While a career in payments can allow a person to touch on many different aspects of payments services, PayPal's Prashanthi Ravanavarapu can say her focus has remained quite clear.
In her 12 years at PayPal, including her most recent role as director of product architecture for financial participation and health, Ravanavarapu can point to financial inclusion as her key motivator.
Through that lens, she has been involved in bringing together human-centered product design, lean product management and behavioral economics to drive PayPal's innovation.

"Throughout my career at PayPal, I've played a key role in the development of programs that all laddered up to one goal — democratizing financial services by helping teams around the world create product offerings for those financially underserved," said Ravanavarapu, one of PaymentsSource's Most Influential Women in Payments for 2019.
What seems so common to the general public when handling finances may stand as major obstacles for those not involved in life's basic money needs.
"For the financially underserved, basic needs such as access to simple, affordable financial services like saving, budgeting and planning are extreme pain points," Ravanavarapu said.
"That's why I am so passionate about helping to provide access to these necessary services, so customers can create a more stable future and develop healthy financial behaviors," she added.
Even though her focus is on the financially underserved, Ravanavarapu has been involved in various projects at PayPal that help businesses and individuals realize their full financial potential.
She worked on Opportunity Hack, a two-day hackathon in which local nonprofits connected with skilled computer engineers and business-savvy volunteers to address the agences' tech problems.
Ravanavarapu helped PayPal co-found the Small Business Challenge, a program in which PayPal employees spend roughly 10 percent of their working time with a local business to learn about their challenges — and then work to solve them.
"Both of those projects are why I love working in payments," Ravanavarapu said. "They allow me to bring together my passions for philanthropy and helping small businesses and entrepreneurs."
When those involved in these projects connect and work for the benefit of each other and the company they are trying to help, good things will happen, Ravanavarapu added.
Over the two days of the Opportunity Hack, PayPal teams had more than 400 participants solving problems for more than 40 nonprofit agencies and government organizations.
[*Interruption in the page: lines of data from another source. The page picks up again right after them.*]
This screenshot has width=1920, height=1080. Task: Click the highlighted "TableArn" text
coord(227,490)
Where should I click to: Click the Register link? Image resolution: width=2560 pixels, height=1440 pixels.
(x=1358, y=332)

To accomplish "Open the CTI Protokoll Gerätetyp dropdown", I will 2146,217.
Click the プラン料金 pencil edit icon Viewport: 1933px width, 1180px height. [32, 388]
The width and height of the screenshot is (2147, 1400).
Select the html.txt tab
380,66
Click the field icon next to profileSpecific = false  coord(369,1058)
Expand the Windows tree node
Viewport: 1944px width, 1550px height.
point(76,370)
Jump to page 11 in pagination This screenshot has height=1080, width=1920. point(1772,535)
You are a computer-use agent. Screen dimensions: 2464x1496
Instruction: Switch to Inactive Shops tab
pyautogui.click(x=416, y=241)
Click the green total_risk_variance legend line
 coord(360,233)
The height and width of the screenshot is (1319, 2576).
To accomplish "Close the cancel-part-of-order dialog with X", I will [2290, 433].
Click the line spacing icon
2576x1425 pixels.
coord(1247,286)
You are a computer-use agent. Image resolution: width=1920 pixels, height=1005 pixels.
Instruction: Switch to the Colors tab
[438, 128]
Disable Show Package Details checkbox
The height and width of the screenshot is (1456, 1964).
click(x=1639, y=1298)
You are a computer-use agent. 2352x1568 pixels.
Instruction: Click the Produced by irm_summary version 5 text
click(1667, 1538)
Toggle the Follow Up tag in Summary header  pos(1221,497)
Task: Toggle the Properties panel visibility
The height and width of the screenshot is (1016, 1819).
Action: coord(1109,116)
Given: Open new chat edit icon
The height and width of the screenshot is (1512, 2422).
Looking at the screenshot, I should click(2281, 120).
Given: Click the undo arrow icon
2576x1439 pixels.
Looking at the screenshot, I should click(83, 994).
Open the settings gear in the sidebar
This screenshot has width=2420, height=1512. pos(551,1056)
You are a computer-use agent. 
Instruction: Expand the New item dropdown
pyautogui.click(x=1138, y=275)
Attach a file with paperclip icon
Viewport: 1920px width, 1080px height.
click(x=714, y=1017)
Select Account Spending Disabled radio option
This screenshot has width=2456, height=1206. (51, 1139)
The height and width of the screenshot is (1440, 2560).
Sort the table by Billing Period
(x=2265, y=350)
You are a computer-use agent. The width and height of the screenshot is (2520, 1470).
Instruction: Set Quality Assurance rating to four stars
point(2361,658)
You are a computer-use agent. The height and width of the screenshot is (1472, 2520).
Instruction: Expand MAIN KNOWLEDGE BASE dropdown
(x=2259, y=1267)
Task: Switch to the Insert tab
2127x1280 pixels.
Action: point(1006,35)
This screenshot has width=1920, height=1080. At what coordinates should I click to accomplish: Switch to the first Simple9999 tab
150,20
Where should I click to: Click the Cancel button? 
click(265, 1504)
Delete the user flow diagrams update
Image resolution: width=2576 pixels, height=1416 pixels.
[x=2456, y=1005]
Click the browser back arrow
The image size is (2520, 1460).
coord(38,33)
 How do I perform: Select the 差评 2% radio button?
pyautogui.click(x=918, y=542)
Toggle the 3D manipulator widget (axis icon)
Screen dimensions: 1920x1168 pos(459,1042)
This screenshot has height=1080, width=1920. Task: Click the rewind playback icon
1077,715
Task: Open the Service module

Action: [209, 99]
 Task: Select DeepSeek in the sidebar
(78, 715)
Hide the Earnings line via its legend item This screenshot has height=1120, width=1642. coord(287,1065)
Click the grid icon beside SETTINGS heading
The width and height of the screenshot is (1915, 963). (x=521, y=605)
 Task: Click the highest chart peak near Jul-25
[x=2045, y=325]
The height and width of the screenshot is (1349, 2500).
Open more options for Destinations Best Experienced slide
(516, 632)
As part of that process, more than two million lines of code were completed and open-sourced.
For inspiration in this field, Ravanavarapu has looked to Muhammad Yunus, founder of Grameen Bank, a microcredit institution committed to providing working capital to the impoverished.
"He is somebody I admire and constantly look up to his approach to solving poverty issues in Bangladesh and beyond," Ravanavarapu said. "What I admire most is that he brought the social entrepreneurship and financial services spaces together in addressing the needs of people and communities."
Grameen Bank has loaned more than $6.5 billion to impoverished communities over the past two decades, she added. "This innovative approach to poverty alleviation has inspired a global microcredit movement that has benefited millions of underprivileged people from rural South Africa to the inner city of Chicago."
There is definitely a place at the table for women doing this type of work.
"Women can bring unique ideas to the fintech industry by tapping into traits that enable creating, thinking and driving results," Ravanavarapu said. "Such traits include a hyper focus on impact to customers, unwavering resilience, and a preference for collaboration."
Through those characteristics, women in payments "can be unstoppable forces with ideas that make an impact," she added.